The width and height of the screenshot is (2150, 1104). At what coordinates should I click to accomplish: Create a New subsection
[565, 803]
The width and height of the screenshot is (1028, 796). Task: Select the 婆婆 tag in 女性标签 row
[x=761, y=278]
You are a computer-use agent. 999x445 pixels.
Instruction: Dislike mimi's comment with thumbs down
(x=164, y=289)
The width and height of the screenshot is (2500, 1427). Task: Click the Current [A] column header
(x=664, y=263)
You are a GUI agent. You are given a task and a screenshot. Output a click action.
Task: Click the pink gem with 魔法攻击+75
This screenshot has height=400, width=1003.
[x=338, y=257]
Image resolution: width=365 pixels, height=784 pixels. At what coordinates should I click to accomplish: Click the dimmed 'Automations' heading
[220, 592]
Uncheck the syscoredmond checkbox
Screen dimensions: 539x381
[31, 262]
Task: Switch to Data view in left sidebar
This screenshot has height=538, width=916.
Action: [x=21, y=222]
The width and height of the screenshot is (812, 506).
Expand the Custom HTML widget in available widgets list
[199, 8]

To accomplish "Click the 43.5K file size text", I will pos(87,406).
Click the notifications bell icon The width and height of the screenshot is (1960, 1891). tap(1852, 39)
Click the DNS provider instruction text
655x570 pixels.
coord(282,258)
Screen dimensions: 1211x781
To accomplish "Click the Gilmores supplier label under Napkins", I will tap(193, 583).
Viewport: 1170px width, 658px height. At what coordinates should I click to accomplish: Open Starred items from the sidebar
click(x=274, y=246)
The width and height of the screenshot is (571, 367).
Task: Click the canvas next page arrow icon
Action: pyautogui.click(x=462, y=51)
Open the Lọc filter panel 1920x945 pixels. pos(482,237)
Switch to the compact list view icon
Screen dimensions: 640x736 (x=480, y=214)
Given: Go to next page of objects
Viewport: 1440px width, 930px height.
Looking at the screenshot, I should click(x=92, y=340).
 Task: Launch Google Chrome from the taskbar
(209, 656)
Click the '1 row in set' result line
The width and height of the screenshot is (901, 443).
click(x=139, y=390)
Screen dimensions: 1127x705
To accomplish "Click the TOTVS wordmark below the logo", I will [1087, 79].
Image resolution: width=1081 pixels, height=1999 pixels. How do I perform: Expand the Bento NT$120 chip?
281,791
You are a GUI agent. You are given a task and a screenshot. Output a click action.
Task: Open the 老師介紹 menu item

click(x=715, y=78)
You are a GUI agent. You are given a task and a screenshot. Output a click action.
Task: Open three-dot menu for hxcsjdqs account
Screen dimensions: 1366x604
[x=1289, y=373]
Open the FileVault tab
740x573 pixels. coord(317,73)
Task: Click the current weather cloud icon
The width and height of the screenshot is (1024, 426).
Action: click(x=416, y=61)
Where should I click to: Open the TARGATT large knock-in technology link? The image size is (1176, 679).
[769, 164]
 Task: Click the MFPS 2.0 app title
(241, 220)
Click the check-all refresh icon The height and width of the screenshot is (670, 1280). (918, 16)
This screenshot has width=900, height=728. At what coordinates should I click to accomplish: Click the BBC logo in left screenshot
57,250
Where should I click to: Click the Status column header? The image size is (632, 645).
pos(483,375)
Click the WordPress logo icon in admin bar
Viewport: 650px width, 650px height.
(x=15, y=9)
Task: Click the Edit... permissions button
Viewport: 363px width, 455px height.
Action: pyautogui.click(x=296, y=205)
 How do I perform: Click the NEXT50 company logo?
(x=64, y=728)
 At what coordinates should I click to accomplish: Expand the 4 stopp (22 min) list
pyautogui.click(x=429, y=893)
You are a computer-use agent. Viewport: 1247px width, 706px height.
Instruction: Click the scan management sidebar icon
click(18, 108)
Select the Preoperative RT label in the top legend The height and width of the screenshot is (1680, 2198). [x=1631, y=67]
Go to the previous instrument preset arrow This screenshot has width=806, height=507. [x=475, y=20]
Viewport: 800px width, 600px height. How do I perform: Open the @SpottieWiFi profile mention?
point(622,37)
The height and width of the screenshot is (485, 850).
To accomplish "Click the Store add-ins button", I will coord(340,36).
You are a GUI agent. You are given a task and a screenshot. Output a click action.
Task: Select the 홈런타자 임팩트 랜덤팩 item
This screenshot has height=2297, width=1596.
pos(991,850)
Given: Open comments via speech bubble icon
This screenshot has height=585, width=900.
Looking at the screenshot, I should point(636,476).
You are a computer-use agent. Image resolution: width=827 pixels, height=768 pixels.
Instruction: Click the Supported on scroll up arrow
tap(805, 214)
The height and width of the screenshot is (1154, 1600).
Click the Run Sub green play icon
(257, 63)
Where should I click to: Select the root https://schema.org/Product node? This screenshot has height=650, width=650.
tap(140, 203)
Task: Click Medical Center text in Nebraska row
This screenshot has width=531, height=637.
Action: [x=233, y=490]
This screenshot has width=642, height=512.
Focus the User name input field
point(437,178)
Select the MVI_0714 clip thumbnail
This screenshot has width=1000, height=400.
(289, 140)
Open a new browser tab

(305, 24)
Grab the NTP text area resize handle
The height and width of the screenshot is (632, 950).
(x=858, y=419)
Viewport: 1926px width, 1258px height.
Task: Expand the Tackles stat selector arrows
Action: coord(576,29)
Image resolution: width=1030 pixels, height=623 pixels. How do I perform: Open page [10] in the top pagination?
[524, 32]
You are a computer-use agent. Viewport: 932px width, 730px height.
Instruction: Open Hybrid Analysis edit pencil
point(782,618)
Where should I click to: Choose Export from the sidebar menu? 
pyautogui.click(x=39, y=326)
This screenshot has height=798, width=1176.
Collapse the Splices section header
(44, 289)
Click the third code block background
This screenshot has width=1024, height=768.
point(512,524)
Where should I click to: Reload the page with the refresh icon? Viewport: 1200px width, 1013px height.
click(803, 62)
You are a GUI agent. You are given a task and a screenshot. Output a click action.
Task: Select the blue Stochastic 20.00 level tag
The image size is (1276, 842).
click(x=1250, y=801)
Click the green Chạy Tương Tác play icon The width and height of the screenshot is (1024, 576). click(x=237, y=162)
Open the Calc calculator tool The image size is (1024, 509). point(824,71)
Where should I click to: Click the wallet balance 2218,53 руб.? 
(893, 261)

### [PROBLEM STATEMENT]
Transcribe all the material exactly.

### [ANSWER BOX]
The width and height of the screenshot is (2150, 1104). At what coordinates should I click to accomplish: Create a New subsection
[565, 803]
The width and height of the screenshot is (1028, 796). Task: Select the 婆婆 tag in 女性标签 row
[x=761, y=278]
You are a computer-use agent. 999x445 pixels.
Instruction: Dislike mimi's comment with thumbs down
(x=164, y=289)
The width and height of the screenshot is (2500, 1427). Task: Click the Current [A] column header
(x=664, y=263)
You are a GUI agent. You are given a task and a screenshot. Output a click action.
Task: Click the pink gem with 魔法攻击+75
This screenshot has height=400, width=1003.
[x=338, y=257]
Image resolution: width=365 pixels, height=784 pixels. At what coordinates should I click to accomplish: Click the dimmed 'Automations' heading
[220, 592]
Uncheck the syscoredmond checkbox
Screen dimensions: 539x381
[31, 262]
Task: Switch to Data view in left sidebar
This screenshot has height=538, width=916.
Action: [x=21, y=222]
The width and height of the screenshot is (812, 506).
Expand the Custom HTML widget in available widgets list
[199, 8]

To accomplish "Click the 43.5K file size text", I will pos(87,406).
Click the notifications bell icon The width and height of the screenshot is (1960, 1891). tap(1852, 39)
Click the DNS provider instruction text
655x570 pixels.
coord(282,258)
Screen dimensions: 1211x781
To accomplish "Click the Gilmores supplier label under Napkins", I will tap(193, 583).
Viewport: 1170px width, 658px height. At what coordinates should I click to accomplish: Open Starred items from the sidebar
click(x=274, y=246)
The width and height of the screenshot is (571, 367).
Task: Click the canvas next page arrow icon
Action: pyautogui.click(x=462, y=51)
Open the Lọc filter panel 1920x945 pixels. pos(482,237)
Switch to the compact list view icon
Screen dimensions: 640x736 (x=480, y=214)
Given: Go to next page of objects
Viewport: 1440px width, 930px height.
Looking at the screenshot, I should click(x=92, y=340).
 Task: Launch Google Chrome from the taskbar
(209, 656)
Click the '1 row in set' result line
The width and height of the screenshot is (901, 443).
click(x=139, y=390)
Screen dimensions: 1127x705
To accomplish "Click the TOTVS wordmark below the logo", I will [1087, 79].
Image resolution: width=1081 pixels, height=1999 pixels. How do I perform: Expand the Bento NT$120 chip?
281,791
You are a GUI agent. You are given a task and a screenshot. Output a click action.
Task: Open the 老師介紹 menu item

click(x=715, y=78)
You are a GUI agent. You are given a task and a screenshot. Output a click action.
Task: Open three-dot menu for hxcsjdqs account
Screen dimensions: 1366x604
[x=1289, y=373]
Open the FileVault tab
740x573 pixels. coord(317,73)
Task: Click the current weather cloud icon
The width and height of the screenshot is (1024, 426).
Action: click(x=416, y=61)
Where should I click to: Open the TARGATT large knock-in technology link? The image size is (1176, 679).
[769, 164]
 Task: Click the MFPS 2.0 app title
(241, 220)
Click the check-all refresh icon The height and width of the screenshot is (670, 1280). (918, 16)
This screenshot has width=900, height=728. At what coordinates should I click to accomplish: Click the BBC logo in left screenshot
57,250
Where should I click to: Click the Status column header? The image size is (632, 645).
pos(483,375)
Click the WordPress logo icon in admin bar
Viewport: 650px width, 650px height.
(x=15, y=9)
Task: Click the Edit... permissions button
Viewport: 363px width, 455px height.
Action: pyautogui.click(x=296, y=205)
 How do I perform: Click the NEXT50 company logo?
(x=64, y=728)
 At what coordinates should I click to accomplish: Expand the 4 stopp (22 min) list
pyautogui.click(x=429, y=893)
You are a computer-use agent. Viewport: 1247px width, 706px height.
Instruction: Click the scan management sidebar icon
click(18, 108)
Select the Preoperative RT label in the top legend The height and width of the screenshot is (1680, 2198). [x=1631, y=67]
Go to the previous instrument preset arrow This screenshot has width=806, height=507. [x=475, y=20]
Viewport: 800px width, 600px height. How do I perform: Open the @SpottieWiFi profile mention?
point(622,37)
The height and width of the screenshot is (485, 850).
To accomplish "Click the Store add-ins button", I will coord(340,36).
You are a GUI agent. You are given a task and a screenshot. Output a click action.
Task: Select the 홈런타자 임팩트 랜덤팩 item
This screenshot has height=2297, width=1596.
pos(991,850)
Given: Open comments via speech bubble icon
This screenshot has height=585, width=900.
Looking at the screenshot, I should point(636,476).
You are a computer-use agent. Image resolution: width=827 pixels, height=768 pixels.
Instruction: Click the Supported on scroll up arrow
tap(805, 214)
The height and width of the screenshot is (1154, 1600).
Click the Run Sub green play icon
(257, 63)
Where should I click to: Select the root https://schema.org/Product node? This screenshot has height=650, width=650.
tap(140, 203)
Task: Click Medical Center text in Nebraska row
This screenshot has width=531, height=637.
Action: [x=233, y=490]
This screenshot has width=642, height=512.
Focus the User name input field
point(437,178)
Select the MVI_0714 clip thumbnail
This screenshot has width=1000, height=400.
(289, 140)
Open a new browser tab

(305, 24)
Grab the NTP text area resize handle
The height and width of the screenshot is (632, 950).
(x=858, y=419)
Viewport: 1926px width, 1258px height.
Task: Expand the Tackles stat selector arrows
Action: coord(576,29)
Image resolution: width=1030 pixels, height=623 pixels. How do I perform: Open page [10] in the top pagination?
[524, 32]
You are a computer-use agent. Viewport: 932px width, 730px height.
Instruction: Open Hybrid Analysis edit pencil
point(782,618)
Where should I click to: Choose Export from the sidebar menu? 
pyautogui.click(x=39, y=326)
This screenshot has height=798, width=1176.
Collapse the Splices section header
(44, 289)
Click the third code block background
This screenshot has width=1024, height=768.
point(512,524)
Where should I click to: Reload the page with the refresh icon? Viewport: 1200px width, 1013px height.
click(803, 62)
You are a GUI agent. You are given a task and a screenshot. Output a click action.
Task: Select the blue Stochastic 20.00 level tag
The image size is (1276, 842).
click(x=1250, y=801)
Click the green Chạy Tương Tác play icon The width and height of the screenshot is (1024, 576). click(x=237, y=162)
Open the Calc calculator tool The image size is (1024, 509). point(824,71)
Where should I click to: Click the wallet balance 2218,53 руб.? 
(893, 261)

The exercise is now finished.